On Thu, Nov 8, 2012 at 5:16 AM, "Martin J. Dürst"
<duerst@it.aoyama.ac.jp> wrote:
> Sorry to be late with my reply.

No worries!

> On 2012/11/06 0:20, Anne van Kesteren wrote:
>> On Mon, Nov 5, 2012 at 12:19 PM, "Martin J. Dürst"
>> <duerst@it.aoyama.ac.jp>  wrote:
>> Given the way strings in browsers are really 16-bit code units
>> (Mozilla's Rust might change that, I hear) with no restrictions I
>> doubt that's a problem. And given that the input to the URL parser can
>> certainly contain one of those code points you have to handle them
>> somehow.
>
> Yes. But that also applies to a space, very obviously (Web pages without
> spaces would be really bad, except potentially in Chinese, Japanese,
> Thai,...:-), but still these are not part of valid URLs.

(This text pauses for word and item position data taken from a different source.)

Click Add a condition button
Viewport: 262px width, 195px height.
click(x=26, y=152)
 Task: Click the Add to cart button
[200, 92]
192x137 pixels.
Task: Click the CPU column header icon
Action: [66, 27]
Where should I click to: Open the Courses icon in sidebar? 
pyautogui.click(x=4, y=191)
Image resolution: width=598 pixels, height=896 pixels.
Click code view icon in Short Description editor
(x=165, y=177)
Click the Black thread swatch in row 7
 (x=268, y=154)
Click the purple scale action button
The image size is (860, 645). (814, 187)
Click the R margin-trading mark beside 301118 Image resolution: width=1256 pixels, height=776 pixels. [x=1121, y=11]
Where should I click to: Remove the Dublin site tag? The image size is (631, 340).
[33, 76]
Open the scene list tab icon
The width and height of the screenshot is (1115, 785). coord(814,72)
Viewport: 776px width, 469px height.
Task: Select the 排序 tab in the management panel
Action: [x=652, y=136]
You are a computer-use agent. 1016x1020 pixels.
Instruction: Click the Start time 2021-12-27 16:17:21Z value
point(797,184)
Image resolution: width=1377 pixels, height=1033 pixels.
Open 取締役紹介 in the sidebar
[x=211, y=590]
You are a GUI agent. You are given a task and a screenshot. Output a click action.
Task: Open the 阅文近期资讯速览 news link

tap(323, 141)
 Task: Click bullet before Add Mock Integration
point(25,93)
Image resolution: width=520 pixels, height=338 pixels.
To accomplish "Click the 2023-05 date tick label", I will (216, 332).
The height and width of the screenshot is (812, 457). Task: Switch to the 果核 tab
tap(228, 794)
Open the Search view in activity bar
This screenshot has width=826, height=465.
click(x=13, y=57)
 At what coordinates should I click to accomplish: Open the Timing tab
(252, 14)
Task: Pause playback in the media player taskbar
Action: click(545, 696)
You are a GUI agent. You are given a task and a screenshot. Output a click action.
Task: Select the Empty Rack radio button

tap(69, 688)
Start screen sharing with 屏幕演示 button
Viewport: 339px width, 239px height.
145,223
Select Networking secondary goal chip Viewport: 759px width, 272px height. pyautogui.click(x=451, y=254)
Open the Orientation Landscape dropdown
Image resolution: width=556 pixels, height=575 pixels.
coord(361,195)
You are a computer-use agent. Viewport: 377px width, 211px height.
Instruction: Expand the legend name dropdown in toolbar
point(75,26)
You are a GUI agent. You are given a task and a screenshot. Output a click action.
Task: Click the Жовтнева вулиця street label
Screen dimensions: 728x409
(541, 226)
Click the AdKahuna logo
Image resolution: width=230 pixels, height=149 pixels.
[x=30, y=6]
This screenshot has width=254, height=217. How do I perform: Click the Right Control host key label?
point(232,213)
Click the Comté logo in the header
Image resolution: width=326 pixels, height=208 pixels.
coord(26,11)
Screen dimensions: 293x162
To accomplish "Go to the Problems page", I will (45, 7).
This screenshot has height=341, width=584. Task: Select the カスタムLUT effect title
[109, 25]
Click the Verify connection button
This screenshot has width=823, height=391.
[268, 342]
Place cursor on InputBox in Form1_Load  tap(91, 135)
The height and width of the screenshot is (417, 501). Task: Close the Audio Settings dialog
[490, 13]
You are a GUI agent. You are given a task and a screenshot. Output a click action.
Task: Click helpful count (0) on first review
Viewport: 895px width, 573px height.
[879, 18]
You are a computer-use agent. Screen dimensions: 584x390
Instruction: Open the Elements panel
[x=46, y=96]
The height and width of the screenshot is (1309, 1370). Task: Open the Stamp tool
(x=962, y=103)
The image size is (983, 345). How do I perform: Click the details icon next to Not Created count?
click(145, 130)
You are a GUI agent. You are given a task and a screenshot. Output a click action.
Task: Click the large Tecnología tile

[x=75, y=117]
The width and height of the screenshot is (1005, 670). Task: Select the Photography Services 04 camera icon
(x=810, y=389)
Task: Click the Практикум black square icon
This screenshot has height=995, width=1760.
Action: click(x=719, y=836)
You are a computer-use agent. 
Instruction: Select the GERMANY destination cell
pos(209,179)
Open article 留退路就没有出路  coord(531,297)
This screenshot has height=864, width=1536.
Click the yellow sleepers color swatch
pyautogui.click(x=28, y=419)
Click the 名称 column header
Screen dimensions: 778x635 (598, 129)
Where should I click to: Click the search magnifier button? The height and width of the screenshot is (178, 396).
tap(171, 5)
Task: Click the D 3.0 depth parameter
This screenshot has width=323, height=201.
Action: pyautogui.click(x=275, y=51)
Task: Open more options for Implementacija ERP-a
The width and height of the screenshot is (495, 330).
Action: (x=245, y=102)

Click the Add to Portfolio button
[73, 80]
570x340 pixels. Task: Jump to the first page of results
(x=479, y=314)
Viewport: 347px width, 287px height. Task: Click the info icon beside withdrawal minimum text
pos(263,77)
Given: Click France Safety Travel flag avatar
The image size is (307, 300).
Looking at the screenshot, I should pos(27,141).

My current view is that it mostly makes sense to restrict certain code
points in the ASCII range as those are used as delimiters throughout
the ecosystem. HTML/Python use quotation marks, HTTP uses the colon
and whitespace, etc. So by putting the restrictions there, you make it
easy to copy and paste a URL around.

> While we are at it, could you go through the list in the LEIRI section
> (http://tools.ietf.org/html/draft-ietf-iri-3987bis-13#section-6.3) as an
> easy way to cross-check whether there are any other differences?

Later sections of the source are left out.